60 Jahre Sachverständigenrat Die klare Kante der Wirtschaftsweisen
Heute vor 60 Jahren unterzeichnete der damalige Bundespräsident Lübke das Gesetz über die Bildung eines "Sachverständigenrates zur Begutachtung der gesamtwirtschaftlichen Lage". Seither beraten die Wirtschaftsweisen die Bundespolitik.
Wirtschaftsminister Ludwig Erhard hatte dafür geworben, Bundeskanzler Konrad Adenauer war skeptisch - wie viele Politiker nach ihm. Am Ende setzte sich Erhard durch, der "Sachverständigenrates zur Begutachtung der gesamtwirtschaftlichen Lage" nahm in seine Arbeit auf.
Das Motiv des Wirtschaftsministers damals: Politik brauche den unabhängigen Rat von Ökonomen. Davon war Erhard überzeugt - unter anderem wegen einer gewissen Skepsis gegenüber der Politik selbst: "Die Sucht der Regierungen und Parlamente, populäre Maßnahmen zu vollziehen und allen Gruppenwünschen gerecht zu werden, führt in letzter Konsequenz zur Zerstörung der demokratischen Ordnung."
"Dickkopf" Ludwig Erhard setzt sich durch
Unabhängiger Rat: Das bedeutet auch Kritik, die Politik nicht immer gern hört. Auch der erste Bundeskanzler versuchte, seinen Wirtschaftsminister zu bremsen: "Konrad Adenauer soll ihn damals gewarnt haben: 'Erhard, wollen Sie sich eine Laus in den Pelz setzen?'", zitierte Angela Merkel Adenauer beim 50. Jubiläum des Sachverständigenrates. Und Olaf Scholz meinte jetzt zum 60. Geburtstag: "Historisch gesehen war es ein Glücksfall, dass Ludwig Erhard so ein Dickkopf war."

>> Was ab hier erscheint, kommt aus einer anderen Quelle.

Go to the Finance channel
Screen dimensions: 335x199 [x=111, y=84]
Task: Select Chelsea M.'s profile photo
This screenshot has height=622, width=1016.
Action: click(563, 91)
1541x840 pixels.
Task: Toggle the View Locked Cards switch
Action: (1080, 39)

Ob das Willy Brandt und Helmut Schmidt auch so gesagt hätten? In den 70er-Jahren nahm sich der Sachverständigenrat die damals keynesianisch geprägte Wirtschaftspolitik vor - und stellte anstelle der Nachfrage Strukturprobleme in den Mittelpunkt, erinnert Stefan Kooths vom Institut für Weltwirtschaft in Kiel: "Die anzugehen und die Grundlage für ein tragfähiges Wachstumsmodell zu schaffen, das war sicher der größte Erfolg des Sachverständigenrates in den 70er-Jahren und darüber hinaus." Denn das, was die Wirtschaftsweisen sagten, wurde in den 1980er-Jahren unter CDU-Kanzler Helmut Kohl Politik.
Berühmt-berüchtigt für deutliche Worte
Später folgte der Sozialdemokrat Gerhard Schröder dem Rat der Sachverständigen: Viele Teile der Agenda 2010 stammten von ihnen, weshalb der Regensburger Ökonom Wolfgang Wiegard ein Gutachten im Jahr 2003 so vorstellte: "Wenn die Bundesregierung so wie im letzten Jahr auch in diesem Jahr aus unserem Gutachten Teile übernimmt, sind wir auch sehr hoffnungsfroh, dass es gelingt, dass Deutschland wieder auf einen höheren Wachstumspfad kommt."
Doch es gab immer wieder auch harsche Kritik. So 2009, als der damalige Vorsitzende Wolfgang Franz den Koalitionsvertrag der schwarz-gelben Koalition aufs Korn nahm: "Die Ausführungen zur Konsolidierung der öffentlichen Haushalte stellen Allgemeinplätze dar, und können in keiner Weise überzeugen", so Franz damals.
Keine Politik gegen wirtschaftliche Ratio
Auch andere Themen, die vom Sachverständigenrat immer wieder angesprochen werden, wie die Sicherung der Rente, stoßen bei der Politik auf wenig Gegenliebe. "Oftmals ist es ja so, dass sich kurzfristig die politischen Akteure immer nur das aus dem Gutachten herausnehmen, was ihnen gefällt und ihnen recht zu geben scheint", sagt der Kieler Ökonom Kooths. "Tatsächlich ist es aber so, dass auch die Beratung am Ende des Tages am längeren Hebel setzt, denn man kann nicht auf Dauer Politik gegen die ökonomische Rationalität machen."
Soll heißen: Auch wenn es manchmal dauert - wenn wirtschaftliche Probleme zu groß werden, hört man doch auf den Rat. Vor allem dann, wenn die Wirtschaftsweisen es schaffen, auch öffentliche Debatten anzustoßen, wie die aktuelle Vorsitzende des Rates Monika Schnitzer betont:
Wir sind ja nicht nur für die Politik da, sondern wir sollen auch die Öffentlichkeit informieren, da erleben wir doch viel Aufmerksamkeit, und das sollte auch der Fall sein.